Reputation: 21
I have created a convolutional network using pytorch and i want to optimize its' hyperparameters, e.g kernel_size, in_channels, out_channels of each layer dropout_rate etc. The problem is i cannot find a way to parametrize the in_features of the final linear layer which means i have to hard code it every time according to the input size and the internal architecture. Is there a way to define the in_features of the fc layer to be equal to the output of the dropout layer ?
class Conv_v0(torch.nn.Module):
def __init__(self):
super(Conv_v0, self).__init__()
self.conv1 = torch.nn.Conv1d(in_channels=4, out_channels=3, kernel_size=17)
self.activation = torch.nn.ReLU()
self.maxpool = torch.nn.MaxPool1d(kernel_size=5)
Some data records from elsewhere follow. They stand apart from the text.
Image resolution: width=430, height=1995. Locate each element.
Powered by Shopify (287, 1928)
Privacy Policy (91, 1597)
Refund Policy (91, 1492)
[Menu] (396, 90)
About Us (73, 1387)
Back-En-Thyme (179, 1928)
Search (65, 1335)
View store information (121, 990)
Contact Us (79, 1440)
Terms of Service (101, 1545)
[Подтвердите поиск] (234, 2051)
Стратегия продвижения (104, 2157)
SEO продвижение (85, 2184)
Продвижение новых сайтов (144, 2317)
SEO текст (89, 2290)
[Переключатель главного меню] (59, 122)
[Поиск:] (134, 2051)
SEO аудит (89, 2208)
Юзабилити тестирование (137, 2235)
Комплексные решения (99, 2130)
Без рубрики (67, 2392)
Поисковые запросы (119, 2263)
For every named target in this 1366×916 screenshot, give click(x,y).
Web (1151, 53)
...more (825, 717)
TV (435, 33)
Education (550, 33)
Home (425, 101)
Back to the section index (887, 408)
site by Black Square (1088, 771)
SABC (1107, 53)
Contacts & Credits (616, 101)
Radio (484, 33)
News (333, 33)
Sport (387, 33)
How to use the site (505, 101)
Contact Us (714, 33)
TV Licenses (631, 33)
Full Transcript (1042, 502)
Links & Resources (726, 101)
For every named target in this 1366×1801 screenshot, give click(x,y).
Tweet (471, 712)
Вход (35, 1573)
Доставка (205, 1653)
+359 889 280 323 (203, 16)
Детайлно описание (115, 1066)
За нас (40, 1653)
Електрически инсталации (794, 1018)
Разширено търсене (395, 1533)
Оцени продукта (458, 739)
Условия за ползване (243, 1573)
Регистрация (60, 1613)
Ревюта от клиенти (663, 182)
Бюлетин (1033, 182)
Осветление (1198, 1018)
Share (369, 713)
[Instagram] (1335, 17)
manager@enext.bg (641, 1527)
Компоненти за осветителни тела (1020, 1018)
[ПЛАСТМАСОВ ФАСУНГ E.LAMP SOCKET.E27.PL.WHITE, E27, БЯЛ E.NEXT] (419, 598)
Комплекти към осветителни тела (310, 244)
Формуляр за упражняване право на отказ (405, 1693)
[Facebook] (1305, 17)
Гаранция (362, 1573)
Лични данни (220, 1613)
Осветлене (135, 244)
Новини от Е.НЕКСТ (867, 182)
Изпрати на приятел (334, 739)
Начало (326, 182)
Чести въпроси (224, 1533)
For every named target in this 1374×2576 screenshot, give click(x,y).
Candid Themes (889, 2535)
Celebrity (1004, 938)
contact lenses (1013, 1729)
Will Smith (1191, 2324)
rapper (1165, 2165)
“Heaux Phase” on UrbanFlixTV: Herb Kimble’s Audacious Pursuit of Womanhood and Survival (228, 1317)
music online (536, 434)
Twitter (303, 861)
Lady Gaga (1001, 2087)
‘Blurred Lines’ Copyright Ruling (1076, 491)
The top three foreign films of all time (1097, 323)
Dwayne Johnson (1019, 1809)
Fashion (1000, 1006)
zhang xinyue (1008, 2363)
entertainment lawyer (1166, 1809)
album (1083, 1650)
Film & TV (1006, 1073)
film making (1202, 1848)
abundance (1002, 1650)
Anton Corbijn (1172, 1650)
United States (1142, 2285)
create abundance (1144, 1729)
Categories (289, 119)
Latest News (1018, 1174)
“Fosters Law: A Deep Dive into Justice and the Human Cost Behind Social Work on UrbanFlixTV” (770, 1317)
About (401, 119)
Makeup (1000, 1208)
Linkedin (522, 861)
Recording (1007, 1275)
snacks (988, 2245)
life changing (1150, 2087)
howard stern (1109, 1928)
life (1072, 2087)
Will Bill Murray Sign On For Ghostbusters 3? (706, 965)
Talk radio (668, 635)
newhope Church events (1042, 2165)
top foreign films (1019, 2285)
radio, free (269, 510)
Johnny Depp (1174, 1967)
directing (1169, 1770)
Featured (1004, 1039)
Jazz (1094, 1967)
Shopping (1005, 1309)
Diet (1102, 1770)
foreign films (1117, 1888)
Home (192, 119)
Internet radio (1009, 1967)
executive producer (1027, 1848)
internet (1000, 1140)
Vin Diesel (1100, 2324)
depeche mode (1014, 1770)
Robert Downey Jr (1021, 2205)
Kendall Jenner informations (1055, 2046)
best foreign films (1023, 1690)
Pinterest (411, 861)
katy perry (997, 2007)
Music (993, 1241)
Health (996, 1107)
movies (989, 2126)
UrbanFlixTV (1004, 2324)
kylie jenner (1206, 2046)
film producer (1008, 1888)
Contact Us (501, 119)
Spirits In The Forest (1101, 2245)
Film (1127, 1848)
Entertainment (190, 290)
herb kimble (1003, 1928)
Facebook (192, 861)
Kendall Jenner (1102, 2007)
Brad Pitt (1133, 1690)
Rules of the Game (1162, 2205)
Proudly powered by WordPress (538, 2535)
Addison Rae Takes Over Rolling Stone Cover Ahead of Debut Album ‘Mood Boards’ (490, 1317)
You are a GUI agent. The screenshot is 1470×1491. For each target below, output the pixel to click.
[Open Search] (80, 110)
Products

self.dropout = torch.nn.Dropout(p=0.5)
#in_features = 108 for 200kb, 588 for 1kb, 1188 for 2kb
self.fc = torch.nn.Linear(in_features=1188, out_features=2)
#self.sigmoid = torch.nn.Sigmoid() will not be used since its intergraded in BCEWithLogitsLoss()
def forward(self, x):
x= x.permute(0, 2, 1)
x = self.conv1(x)
x = self.activation(x)
x = self.maxpool(x)
# Reshape the output of the max pooling layer before passing it to the fully connected layer
x = x.view(x.size(0), -1)
#print("Size after reshaping:", x.size())
x=self.dropout(x)
x = self.fc(x)
#x = self.sigmoid(x)
return x
I have tried initializing in_features=0 and changing it accordingly on the forward function but i am afraid this way the weigths of the final layer are initialized in every forward pass thus no learning is achieved
class Conv2(nn.Module):
def __init__(self, out_channels1, kernel_size1, out_channels2, kernel_size2, dropout_rate):
super(Conv2, self).__init__()
self.conv1 = nn.Conv1d(in_channels=4, out_channels=out_channels1, kernel_size=kernel_size1)
self.conv2 = nn.Conv1d(in_channels = out_channels1, out_channels = out_channels2, kernel_size=kernel_size2)
self.dropout = torch.nn.Dropout(p=dropout_rate)
self.fc = torch.nn.Linear(in_features=0, out_features=2)
def forward(self, x):
x = x.permute(0, 2, 1)
x = F.max_pool1d(torch.tanh(self.conv1(x)), 2)
x = F.max_pool1d(torch.tanh(self.conv2(x)), 2)
x = x.view(x.size(0), -1)
x = self.dropout(x)
# Dynamically set the in_features for the fc layer
if self.fc.in_features == 0:
self.fc.in_features = x.size(1)
self.fc = nn.Linear(in_features=x.size(1), out_features=2)
out = self.fc(x)
return out
Upvotes: 1
Views: 85
Reputation: 42117
You can use torch.nn.LazyLinear
instead of the torch.nn.Linear
module.
The advantage of LazyLinear
is that the value of the in_features
argument is inferred lazily after the first forward pass, from the shape of the last dimension of the input to the module. In your case, that would be the output of the dropout layer.
Essentially, you would need:
self.fc = torch.nn.LazyLinear(out_features=2)
FWIW, the weight and bias would also be initialized after the first forward pass (they start as uninitialized).
Upvotes: 1